── Podany fragment

ISSN 2658-1086
Wydanie bieżące

15 lipca 14 (446) / 2022

Andrzej Ciszewski,

SEKRET ANTONII (POWRÓT DO EDENU)

A A A
Punktem wyjścia „Powrotu do Edenu”, niepozbawionej autobiograficznych tropów graficznej opowieści Francisco Martíneza Roki (hiszpańskiego scenarzysty i rysownika znanego także jako Paco Roca), jest analiza rodzinnej fotografii zrobionej w porze obiadowej na plaży Nazaret w Walencji A.D. 1946. Rzeczone zdjęcie było najcenniejszą pamiątką Antonii, która towarzyszyła kobiecie w najróżniejszych momentach jej życia. Pojawia się jednak pytanie: dlaczego właśnie ta fotografia – na której skład ośmioosobowej familii jest niepełny – zajęła szczególne miejsce w sercu protagonistki?

Najnowsza propozycja autora „Latarni”, „Kolei losu” oraz „Domu” doskonale sprawdza się jako formalnie wystylizowane studium relacji między historią, tożsamością i pamięcią. W ramach trzecioosobowej, refleksyjnej narracji rekonstruujemy zarówno przebieg dnia, w którym zrobiono przywoływaną fotografię (widniejącą w pełnej krasie na tylnej okładce komiksu), jak również śledzimy indywidualne życiorysy poszczególnych członków rodziny Antonii, zmagających się z problemami codzienności ukazanymi (nie tylko) na społecznym, ekonomicznym i politycznym tle Hiszpanii doby frankistowskiej dyktatury.

────
── Dostarczony materiał

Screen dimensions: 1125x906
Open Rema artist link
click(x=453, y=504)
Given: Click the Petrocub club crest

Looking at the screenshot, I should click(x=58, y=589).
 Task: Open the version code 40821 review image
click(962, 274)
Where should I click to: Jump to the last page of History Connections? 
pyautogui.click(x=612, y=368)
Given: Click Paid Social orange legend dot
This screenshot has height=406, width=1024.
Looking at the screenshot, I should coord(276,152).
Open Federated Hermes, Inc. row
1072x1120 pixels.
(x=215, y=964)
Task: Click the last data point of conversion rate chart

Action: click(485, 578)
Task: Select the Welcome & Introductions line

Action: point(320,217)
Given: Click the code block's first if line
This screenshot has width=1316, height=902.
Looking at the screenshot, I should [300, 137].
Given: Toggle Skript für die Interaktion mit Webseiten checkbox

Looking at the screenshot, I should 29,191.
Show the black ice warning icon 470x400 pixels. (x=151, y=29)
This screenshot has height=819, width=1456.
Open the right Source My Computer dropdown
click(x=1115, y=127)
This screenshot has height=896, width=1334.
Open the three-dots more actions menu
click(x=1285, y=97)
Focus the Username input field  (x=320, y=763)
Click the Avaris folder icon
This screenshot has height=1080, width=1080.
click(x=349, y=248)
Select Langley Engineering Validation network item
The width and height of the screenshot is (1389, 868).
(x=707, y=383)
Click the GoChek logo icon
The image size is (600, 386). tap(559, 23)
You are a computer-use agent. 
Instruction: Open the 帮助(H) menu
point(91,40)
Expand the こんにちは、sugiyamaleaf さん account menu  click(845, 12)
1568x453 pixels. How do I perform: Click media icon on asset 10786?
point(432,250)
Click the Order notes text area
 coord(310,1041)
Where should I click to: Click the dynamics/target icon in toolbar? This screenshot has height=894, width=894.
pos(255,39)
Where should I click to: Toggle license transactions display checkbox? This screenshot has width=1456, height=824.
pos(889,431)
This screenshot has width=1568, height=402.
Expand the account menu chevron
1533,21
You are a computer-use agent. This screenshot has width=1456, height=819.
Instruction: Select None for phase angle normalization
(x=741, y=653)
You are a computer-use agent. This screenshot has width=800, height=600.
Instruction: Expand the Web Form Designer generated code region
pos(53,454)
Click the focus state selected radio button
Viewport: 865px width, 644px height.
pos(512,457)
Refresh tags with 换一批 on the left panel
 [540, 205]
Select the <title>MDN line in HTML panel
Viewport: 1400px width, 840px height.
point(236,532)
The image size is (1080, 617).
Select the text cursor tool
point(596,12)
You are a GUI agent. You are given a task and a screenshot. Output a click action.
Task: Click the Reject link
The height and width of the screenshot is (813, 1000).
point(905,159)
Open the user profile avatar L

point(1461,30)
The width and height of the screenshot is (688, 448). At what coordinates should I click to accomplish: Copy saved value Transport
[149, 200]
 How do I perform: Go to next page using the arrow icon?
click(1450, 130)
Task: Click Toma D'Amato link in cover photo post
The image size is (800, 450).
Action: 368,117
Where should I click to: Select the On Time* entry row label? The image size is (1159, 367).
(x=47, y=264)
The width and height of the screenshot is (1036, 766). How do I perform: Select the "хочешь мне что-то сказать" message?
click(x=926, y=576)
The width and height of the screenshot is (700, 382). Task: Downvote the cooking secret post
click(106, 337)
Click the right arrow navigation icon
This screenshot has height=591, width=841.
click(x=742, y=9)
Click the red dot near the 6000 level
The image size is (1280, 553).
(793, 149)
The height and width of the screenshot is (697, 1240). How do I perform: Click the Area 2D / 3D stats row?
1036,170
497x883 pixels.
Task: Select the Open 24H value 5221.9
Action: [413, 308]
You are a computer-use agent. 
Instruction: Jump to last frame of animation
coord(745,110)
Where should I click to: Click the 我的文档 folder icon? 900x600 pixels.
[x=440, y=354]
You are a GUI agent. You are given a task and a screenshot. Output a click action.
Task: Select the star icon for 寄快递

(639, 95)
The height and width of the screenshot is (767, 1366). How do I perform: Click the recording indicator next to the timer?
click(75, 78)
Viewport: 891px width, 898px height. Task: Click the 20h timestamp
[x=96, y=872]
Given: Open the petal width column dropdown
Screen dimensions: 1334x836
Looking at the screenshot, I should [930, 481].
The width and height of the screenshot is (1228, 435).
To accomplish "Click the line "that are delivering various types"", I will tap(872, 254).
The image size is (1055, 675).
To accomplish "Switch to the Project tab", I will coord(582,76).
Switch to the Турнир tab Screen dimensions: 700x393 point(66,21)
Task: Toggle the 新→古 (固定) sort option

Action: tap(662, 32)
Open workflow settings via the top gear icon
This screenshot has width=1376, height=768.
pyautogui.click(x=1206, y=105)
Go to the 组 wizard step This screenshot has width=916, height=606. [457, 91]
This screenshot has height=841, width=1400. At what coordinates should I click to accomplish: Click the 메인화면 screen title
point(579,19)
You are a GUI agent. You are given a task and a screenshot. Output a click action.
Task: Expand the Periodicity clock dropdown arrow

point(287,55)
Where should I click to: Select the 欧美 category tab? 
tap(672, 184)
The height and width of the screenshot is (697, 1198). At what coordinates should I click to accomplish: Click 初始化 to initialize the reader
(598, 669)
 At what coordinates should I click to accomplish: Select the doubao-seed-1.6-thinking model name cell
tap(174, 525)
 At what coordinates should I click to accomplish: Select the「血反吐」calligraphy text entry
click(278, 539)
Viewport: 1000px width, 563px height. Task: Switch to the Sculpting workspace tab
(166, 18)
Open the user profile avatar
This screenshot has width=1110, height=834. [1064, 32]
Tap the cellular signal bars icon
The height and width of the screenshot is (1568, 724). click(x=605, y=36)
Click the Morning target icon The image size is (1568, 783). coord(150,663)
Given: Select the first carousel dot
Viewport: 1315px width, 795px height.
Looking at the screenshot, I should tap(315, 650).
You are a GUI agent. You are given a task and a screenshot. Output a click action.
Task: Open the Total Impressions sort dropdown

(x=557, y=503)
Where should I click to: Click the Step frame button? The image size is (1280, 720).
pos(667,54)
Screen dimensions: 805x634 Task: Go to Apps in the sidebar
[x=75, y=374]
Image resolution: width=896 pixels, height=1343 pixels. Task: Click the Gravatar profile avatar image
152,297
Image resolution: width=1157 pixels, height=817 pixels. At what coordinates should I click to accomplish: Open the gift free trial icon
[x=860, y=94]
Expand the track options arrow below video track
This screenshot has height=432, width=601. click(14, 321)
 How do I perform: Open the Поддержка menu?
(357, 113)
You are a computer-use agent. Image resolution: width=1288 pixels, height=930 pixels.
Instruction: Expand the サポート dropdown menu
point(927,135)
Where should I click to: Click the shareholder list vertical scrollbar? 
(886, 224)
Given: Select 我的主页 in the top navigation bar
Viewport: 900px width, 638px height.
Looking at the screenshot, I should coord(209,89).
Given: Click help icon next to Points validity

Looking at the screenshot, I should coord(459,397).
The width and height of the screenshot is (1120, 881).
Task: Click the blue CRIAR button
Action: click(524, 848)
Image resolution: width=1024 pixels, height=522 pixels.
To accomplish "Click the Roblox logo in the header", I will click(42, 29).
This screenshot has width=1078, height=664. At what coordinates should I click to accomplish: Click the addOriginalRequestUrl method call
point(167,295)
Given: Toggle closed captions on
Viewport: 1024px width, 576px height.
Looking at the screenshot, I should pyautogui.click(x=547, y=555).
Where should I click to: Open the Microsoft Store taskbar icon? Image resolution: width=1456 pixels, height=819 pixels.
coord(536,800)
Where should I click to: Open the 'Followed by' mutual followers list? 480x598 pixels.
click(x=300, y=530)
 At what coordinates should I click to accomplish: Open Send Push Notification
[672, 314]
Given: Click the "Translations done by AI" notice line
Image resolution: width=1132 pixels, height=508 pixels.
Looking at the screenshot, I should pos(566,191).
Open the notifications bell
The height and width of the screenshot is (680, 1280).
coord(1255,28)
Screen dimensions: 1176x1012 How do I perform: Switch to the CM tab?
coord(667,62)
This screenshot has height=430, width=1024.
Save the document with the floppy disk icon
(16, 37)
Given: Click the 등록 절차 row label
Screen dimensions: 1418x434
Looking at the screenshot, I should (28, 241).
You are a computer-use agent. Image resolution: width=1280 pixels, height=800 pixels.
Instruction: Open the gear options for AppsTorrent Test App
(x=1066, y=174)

────

Krótkie ćwiczenie A:
Odpowiedz krótko na pytania do tekstu o komiksie „Powrót do Edenu”:
(i) Na jakiej plaży i w którym roku zrobiono rodzinną fotografię?
(ii) Z ilu osób składa się rodzina na tej fotografii według tekstu?
(iii) W którym miejscu komiksu widnieje ta fotografia w pełnej krasie?
Krótkie ćwiczenie B:
Proszę powtórzyć dosłownie wiersze danych, zaczynając od wiersza z „You are a computer-use agent. Image resolution: width=1288” i idąc dalej aż do wiersza z „Looking at the screenshot, I should (28, 241).”, razem z tymi dwoma wierszami.

Poprawna odpowiedź A:
(i) Na plaży Nazaret w Walencji, w 1946 roku.
(ii) Z ośmiu osób, choć jej skład na zdjęciu jest niepełny.
(iii) Na tylnej okładce komiksu.

Poprawna odpowiedź B:
You are a computer-use agent. Image resolution: width=1288 pixels, height=930 pixels.
Instruction: Expand the サポート dropdown menu
point(927,135)
Where should I click to: Click the shareholder list vertical scrollbar? 
(886, 224)
Given: Select 我的主页 in the top navigation bar
Viewport: 900px width, 638px height.
Looking at the screenshot, I should coord(209,89).
Given: Click help icon next to Points validity

Looking at the screenshot, I should coord(459,397).
The width and height of the screenshot is (1120, 881).
Task: Click the blue CRIAR button
Action: click(524, 848)
Image resolution: width=1024 pixels, height=522 pixels.
To accomplish "Click the Roblox logo in the header", I will click(42, 29).
This screenshot has width=1078, height=664. At what coordinates should I click to accomplish: Click the addOriginalRequestUrl method call
point(167,295)
Given: Toggle closed captions on
Viewport: 1024px width, 576px height.
Looking at the screenshot, I should pyautogui.click(x=547, y=555).
Where should I click to: Open the Microsoft Store taskbar icon? Image resolution: width=1456 pixels, height=819 pixels.
coord(536,800)
Where should I click to: Open the 'Followed by' mutual followers list? 480x598 pixels.
click(x=300, y=530)
 At what coordinates should I click to accomplish: Open Send Push Notification
[672, 314]
Given: Click the "Translations done by AI" notice line
Image resolution: width=1132 pixels, height=508 pixels.
Looking at the screenshot, I should pos(566,191).
Open the notifications bell
The height and width of the screenshot is (680, 1280).
coord(1255,28)
Screen dimensions: 1176x1012 How do I perform: Switch to the CM tab?
coord(667,62)
This screenshot has height=430, width=1024.
Save the document with the floppy disk icon
(16, 37)
Given: Click the 등록 절차 row label
Screen dimensions: 1418x434
Looking at the screenshot, I should (28, 241).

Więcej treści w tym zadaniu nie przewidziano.